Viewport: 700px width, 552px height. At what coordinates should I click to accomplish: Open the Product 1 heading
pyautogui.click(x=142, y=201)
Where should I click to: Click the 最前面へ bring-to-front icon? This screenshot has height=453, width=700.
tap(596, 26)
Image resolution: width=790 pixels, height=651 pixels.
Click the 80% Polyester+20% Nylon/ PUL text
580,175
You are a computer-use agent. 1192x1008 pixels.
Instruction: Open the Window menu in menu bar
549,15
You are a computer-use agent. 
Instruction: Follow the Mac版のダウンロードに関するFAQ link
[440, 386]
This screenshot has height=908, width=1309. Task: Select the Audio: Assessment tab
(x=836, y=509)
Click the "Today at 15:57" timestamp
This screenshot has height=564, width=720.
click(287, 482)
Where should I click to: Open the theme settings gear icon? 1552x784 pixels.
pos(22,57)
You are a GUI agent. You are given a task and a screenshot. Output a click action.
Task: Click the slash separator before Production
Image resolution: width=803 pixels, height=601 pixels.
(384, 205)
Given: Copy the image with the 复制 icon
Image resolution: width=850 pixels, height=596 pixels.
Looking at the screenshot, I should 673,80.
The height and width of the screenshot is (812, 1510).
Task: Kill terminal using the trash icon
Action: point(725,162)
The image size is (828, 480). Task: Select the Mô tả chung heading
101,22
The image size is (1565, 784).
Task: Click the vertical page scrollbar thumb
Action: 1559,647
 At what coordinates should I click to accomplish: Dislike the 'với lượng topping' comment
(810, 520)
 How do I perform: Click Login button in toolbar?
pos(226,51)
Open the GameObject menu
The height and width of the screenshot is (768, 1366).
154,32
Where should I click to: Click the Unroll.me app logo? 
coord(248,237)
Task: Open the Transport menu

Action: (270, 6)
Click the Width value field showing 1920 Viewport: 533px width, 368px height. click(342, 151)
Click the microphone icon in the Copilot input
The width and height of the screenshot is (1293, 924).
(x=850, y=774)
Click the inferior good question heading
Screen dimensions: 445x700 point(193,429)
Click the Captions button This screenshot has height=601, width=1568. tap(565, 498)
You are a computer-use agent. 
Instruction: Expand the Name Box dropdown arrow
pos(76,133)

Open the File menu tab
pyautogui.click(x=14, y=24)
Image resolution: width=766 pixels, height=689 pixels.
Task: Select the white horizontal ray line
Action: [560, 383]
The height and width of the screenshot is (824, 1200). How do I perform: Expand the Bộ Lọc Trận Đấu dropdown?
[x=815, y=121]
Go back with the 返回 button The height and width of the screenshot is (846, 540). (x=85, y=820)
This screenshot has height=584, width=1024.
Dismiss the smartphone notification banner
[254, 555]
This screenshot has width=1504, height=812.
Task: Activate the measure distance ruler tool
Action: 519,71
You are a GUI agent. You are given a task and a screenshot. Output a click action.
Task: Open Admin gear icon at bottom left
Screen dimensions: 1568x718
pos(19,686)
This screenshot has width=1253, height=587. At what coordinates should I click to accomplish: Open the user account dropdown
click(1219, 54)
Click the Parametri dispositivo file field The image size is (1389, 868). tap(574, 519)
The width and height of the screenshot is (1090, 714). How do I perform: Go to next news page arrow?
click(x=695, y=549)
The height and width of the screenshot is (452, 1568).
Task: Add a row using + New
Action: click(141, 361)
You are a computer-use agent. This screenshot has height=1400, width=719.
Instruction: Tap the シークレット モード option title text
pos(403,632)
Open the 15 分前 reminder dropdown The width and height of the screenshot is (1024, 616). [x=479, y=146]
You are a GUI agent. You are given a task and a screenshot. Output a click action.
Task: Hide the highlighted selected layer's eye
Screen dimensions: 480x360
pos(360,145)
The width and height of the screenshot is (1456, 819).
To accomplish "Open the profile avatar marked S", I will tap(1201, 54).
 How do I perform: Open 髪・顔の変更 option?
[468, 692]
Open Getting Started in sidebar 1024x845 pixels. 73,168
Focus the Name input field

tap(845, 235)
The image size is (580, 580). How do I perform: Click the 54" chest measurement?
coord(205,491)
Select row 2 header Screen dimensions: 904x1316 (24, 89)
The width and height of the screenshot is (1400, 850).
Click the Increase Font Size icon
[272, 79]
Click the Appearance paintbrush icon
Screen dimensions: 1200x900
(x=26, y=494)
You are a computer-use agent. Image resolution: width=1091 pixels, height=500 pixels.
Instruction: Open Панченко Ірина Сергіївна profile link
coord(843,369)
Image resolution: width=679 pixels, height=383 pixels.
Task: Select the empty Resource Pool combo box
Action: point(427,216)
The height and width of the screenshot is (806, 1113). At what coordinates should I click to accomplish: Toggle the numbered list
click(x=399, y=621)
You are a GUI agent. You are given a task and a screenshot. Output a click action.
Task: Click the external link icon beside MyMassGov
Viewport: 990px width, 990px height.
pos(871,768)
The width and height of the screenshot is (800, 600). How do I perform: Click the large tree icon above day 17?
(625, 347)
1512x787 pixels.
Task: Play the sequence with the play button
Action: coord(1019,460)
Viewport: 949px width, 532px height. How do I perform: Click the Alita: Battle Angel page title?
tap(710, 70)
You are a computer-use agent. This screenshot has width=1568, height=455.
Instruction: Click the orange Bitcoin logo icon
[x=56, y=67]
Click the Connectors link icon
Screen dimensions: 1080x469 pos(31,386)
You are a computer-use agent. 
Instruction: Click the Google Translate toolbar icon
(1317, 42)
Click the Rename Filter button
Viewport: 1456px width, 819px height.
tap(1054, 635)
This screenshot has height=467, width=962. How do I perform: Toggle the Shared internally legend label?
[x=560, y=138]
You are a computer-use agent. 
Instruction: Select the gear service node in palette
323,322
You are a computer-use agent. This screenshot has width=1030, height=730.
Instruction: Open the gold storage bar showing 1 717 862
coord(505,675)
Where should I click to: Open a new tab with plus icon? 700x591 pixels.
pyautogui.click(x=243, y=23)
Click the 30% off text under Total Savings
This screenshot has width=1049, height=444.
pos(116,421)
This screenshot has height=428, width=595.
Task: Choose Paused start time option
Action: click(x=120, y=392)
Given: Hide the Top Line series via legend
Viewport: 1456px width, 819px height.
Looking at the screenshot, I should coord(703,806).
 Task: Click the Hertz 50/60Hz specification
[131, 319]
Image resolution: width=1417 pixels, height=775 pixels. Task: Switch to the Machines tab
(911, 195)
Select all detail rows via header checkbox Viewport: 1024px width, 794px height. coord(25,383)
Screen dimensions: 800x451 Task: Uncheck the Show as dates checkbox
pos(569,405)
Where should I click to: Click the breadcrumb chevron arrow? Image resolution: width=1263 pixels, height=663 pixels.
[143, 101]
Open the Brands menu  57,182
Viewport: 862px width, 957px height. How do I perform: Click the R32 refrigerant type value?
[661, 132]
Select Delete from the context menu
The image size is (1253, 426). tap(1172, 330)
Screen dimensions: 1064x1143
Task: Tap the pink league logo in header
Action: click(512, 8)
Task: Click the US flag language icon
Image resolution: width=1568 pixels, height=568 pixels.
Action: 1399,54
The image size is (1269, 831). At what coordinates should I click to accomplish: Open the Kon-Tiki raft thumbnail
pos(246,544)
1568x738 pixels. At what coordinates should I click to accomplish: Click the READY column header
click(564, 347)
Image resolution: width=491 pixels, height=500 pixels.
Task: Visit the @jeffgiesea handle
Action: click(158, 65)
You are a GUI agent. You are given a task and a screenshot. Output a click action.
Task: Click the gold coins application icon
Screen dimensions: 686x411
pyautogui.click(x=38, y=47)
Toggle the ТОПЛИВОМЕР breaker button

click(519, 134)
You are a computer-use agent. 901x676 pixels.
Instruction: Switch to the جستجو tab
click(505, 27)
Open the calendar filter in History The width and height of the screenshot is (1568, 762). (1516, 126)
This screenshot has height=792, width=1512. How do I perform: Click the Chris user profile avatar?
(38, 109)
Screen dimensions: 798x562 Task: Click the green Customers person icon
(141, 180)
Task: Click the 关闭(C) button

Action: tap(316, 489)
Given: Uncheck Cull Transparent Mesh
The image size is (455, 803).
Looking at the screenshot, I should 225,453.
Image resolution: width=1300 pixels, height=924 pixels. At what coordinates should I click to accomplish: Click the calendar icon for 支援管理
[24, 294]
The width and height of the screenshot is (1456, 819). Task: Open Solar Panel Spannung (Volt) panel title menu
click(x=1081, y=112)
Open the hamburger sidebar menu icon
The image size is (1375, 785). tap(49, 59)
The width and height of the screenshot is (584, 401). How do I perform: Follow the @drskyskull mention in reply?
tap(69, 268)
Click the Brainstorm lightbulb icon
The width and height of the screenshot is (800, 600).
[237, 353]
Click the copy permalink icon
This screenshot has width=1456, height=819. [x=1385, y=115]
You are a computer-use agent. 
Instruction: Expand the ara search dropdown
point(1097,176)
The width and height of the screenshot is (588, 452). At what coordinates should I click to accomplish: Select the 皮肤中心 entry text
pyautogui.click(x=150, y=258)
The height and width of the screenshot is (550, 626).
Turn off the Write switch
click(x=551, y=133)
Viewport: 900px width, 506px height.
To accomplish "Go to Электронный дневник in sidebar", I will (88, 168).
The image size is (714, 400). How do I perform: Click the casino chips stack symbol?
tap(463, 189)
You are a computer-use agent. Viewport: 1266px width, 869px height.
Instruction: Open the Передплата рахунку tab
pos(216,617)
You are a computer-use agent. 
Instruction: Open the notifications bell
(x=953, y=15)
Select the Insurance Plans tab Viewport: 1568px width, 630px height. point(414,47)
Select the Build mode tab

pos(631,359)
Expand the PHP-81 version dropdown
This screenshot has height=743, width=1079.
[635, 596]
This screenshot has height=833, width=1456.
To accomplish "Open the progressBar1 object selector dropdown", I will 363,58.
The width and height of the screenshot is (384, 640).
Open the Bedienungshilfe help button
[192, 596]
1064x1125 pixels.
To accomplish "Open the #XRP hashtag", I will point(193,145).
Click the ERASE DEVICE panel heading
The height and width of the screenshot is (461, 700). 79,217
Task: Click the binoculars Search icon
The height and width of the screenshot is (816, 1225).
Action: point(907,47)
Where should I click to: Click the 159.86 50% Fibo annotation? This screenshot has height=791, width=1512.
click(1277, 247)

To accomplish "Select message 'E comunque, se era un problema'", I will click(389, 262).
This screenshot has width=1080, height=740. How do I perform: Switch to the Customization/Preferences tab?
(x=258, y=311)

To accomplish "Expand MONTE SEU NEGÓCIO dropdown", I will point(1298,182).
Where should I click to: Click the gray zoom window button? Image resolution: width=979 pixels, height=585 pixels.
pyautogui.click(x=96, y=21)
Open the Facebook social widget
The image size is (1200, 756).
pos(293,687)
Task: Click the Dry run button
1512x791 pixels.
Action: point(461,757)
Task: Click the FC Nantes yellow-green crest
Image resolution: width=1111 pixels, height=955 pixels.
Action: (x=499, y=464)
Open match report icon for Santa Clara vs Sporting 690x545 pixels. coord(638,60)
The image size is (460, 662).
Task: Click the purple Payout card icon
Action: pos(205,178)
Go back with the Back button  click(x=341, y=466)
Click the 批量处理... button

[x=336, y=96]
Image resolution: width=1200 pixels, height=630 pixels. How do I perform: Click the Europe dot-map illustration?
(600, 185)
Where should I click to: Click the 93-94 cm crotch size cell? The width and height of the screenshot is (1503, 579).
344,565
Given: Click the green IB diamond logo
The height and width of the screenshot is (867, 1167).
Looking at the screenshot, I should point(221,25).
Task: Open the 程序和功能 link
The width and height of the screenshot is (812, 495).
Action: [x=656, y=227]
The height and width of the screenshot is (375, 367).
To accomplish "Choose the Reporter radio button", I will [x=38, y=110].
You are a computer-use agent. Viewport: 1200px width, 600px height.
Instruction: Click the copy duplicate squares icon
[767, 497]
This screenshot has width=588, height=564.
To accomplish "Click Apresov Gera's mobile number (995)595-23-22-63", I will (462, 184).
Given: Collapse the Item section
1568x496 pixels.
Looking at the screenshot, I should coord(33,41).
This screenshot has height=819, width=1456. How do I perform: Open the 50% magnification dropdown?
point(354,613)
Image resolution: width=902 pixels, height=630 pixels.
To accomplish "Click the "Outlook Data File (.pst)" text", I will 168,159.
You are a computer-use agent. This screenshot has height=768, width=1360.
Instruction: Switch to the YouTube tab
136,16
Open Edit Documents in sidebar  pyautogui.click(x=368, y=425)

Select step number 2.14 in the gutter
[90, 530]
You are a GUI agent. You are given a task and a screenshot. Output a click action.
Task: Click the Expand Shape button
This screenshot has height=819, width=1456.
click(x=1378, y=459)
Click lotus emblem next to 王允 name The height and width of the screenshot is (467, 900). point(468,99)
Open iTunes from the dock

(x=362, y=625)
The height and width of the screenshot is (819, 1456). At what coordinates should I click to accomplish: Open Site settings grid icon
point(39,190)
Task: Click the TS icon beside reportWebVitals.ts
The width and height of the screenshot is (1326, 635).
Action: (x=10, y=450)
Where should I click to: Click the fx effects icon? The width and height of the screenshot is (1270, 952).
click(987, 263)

Exercise details: Please rewrite the stretch of the listing above from the line containing "Viewport: 862px width, 957px" through the line containing "Action: 1399,54" as a Markdown table with the columns Row and Line, one row per line, leaving out blank lines.

Task response:
| Row | Line |
|---|---|
| 1 | Viewport: 862px width, 957px height. How do I perform: Click the R32 refrigerant type value? |
| 2 | [661, 132] |
| 3 | Select Delete from the context menu |
| 4 | The image size is (1253, 426). tap(1172, 330) |
| 5 | Screen dimensions: 1064x1143 |
| 6 | Task: Tap the pink league logo in header |
| 7 | Action: click(512, 8) |
| 8 | Task: Click the US flag language icon |
| 9 | Image resolution: width=1568 pixels, height=568 pixels. |
| 10 | Action: 1399,54 |